Mechanistic Investigations of Lipotoxicity in Non-Alcoholic Fatty Liver Disease

Lipotoxicity is regard as the central mechanism underlying Non-Alcoholic Fatty Liver Disease (NAFLD), however, the exact mechanism of lipotoxicity remains to be understood. Saturated fatty acids (SFAs) induces hepatic cell death, and is used as an in vitro model for the study of lipotoxicity. In this thesis, the molecular mechanisms underlying SFA-induced lipotoxicity are being studied. In the liver, lipotoxicity induces ER stress. In the first study, we first examined the pattern of PA-induced cell death in hepatocytes, and confirmed the induction of ER stress upon PA exposure. Interestingly, we showed an involvement of TLR4, evidenced by up-regulated gene expression and signaling activation.

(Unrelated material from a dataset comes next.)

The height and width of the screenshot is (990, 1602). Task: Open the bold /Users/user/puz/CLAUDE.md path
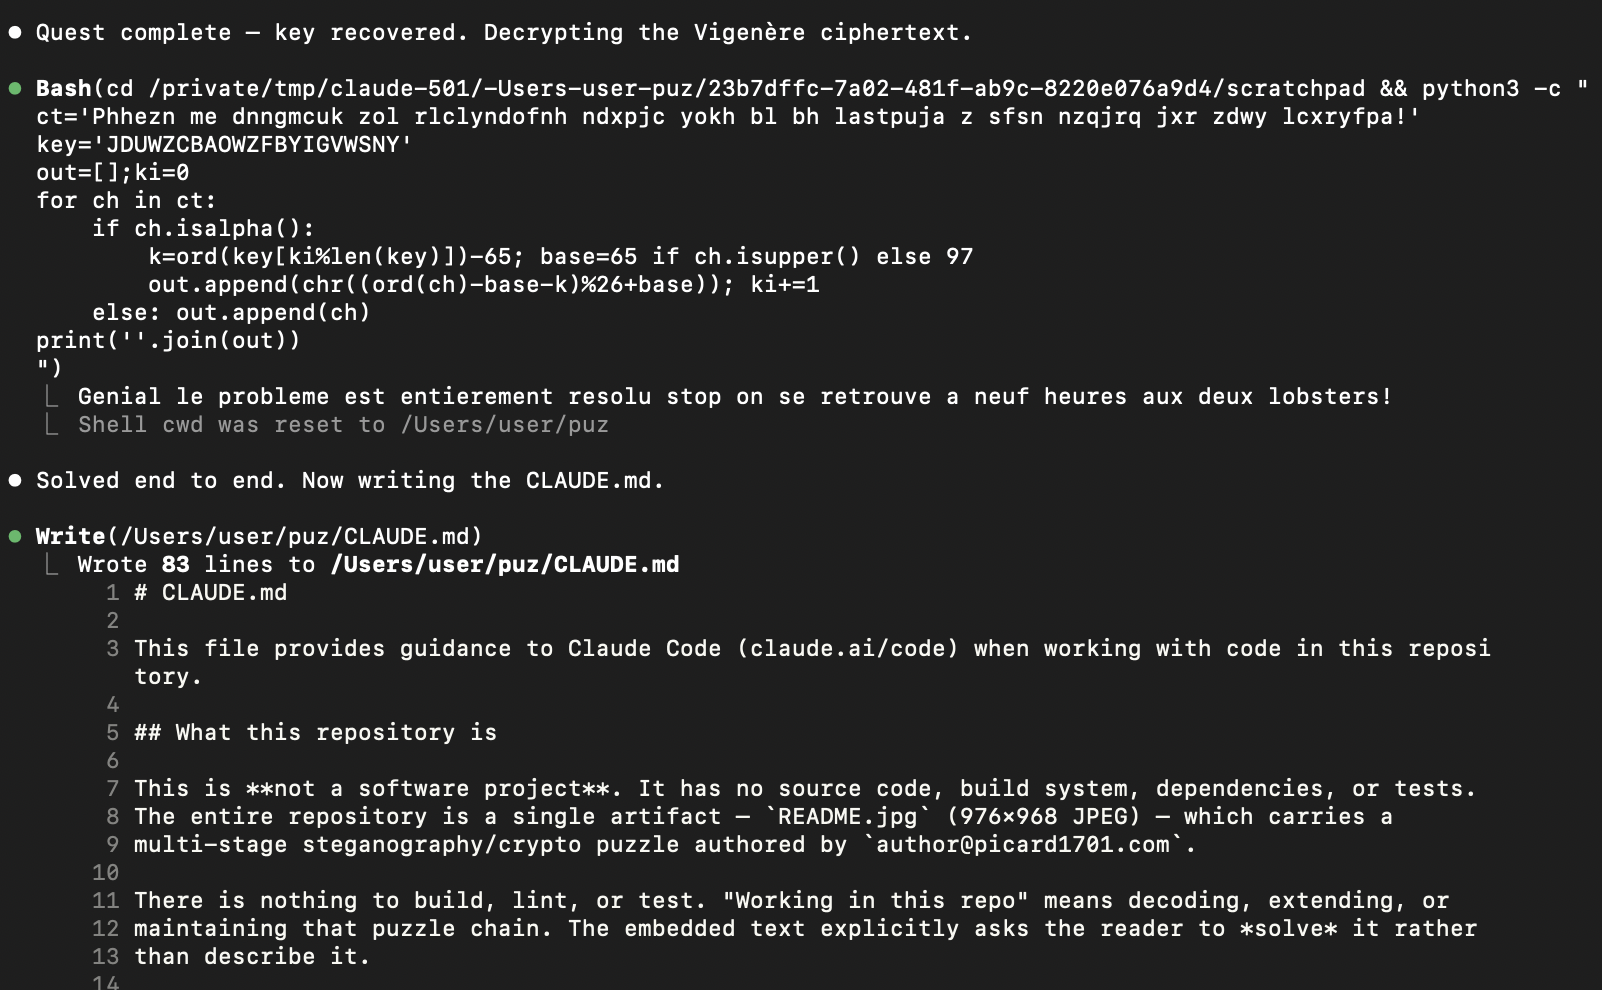coord(505,565)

Furthermore, inhibition of TLR4 prevents the activation of IRE1α branch of ER stress. Collectively, our data uncovers the existence of a possible link between TLR4 and ER stress, which contributes to PA-induced lipotoxicity. The second study showed a protective function of Nicotinamide (NAM), a form of Vitamin B3, in PA-induced lipotoxicity. Further mechanistic investigation indicated that NAM supplementation led to the induction of autophagy, a cellular event for degradation and recycling, evidenced by LC3-II formation and p62 consumption, which conferred the anti-lipotoxic effect of NAM in hepatocytes. Notably, the up-regulations of SIRT1, a human sirtuin, is observed upon NAM exposure, which contributes to both the autophagy inducing and the cytoprotective effect of NAM. These results altogether indicated the therapeutic potential of NAM in lipotoxicity. Lastly, we studied the role of SIRT3, a human mitochondria sirtuin, in PA-induced lipotoxicity. In hepatocytes exposed to PA, we observed an increased SIRT3 abundance and activity, evidenced by hypo-acetylation of mitochondrial proteins. Unexpectedly, SIRT3 knockdown in hepatocytes exhibited protection against PA-induced lipotoxicity. Further mechanistic investigations showed that SIRT3 knockdown resulted in the activation of AMPK, which contributed to the protective function of SIRT3 gene silencing. Hepatocytes co-transfected with both SIRT3 siRNA and AMPK siRNA abolished to protection conferred by SIRT3 knockdown alone.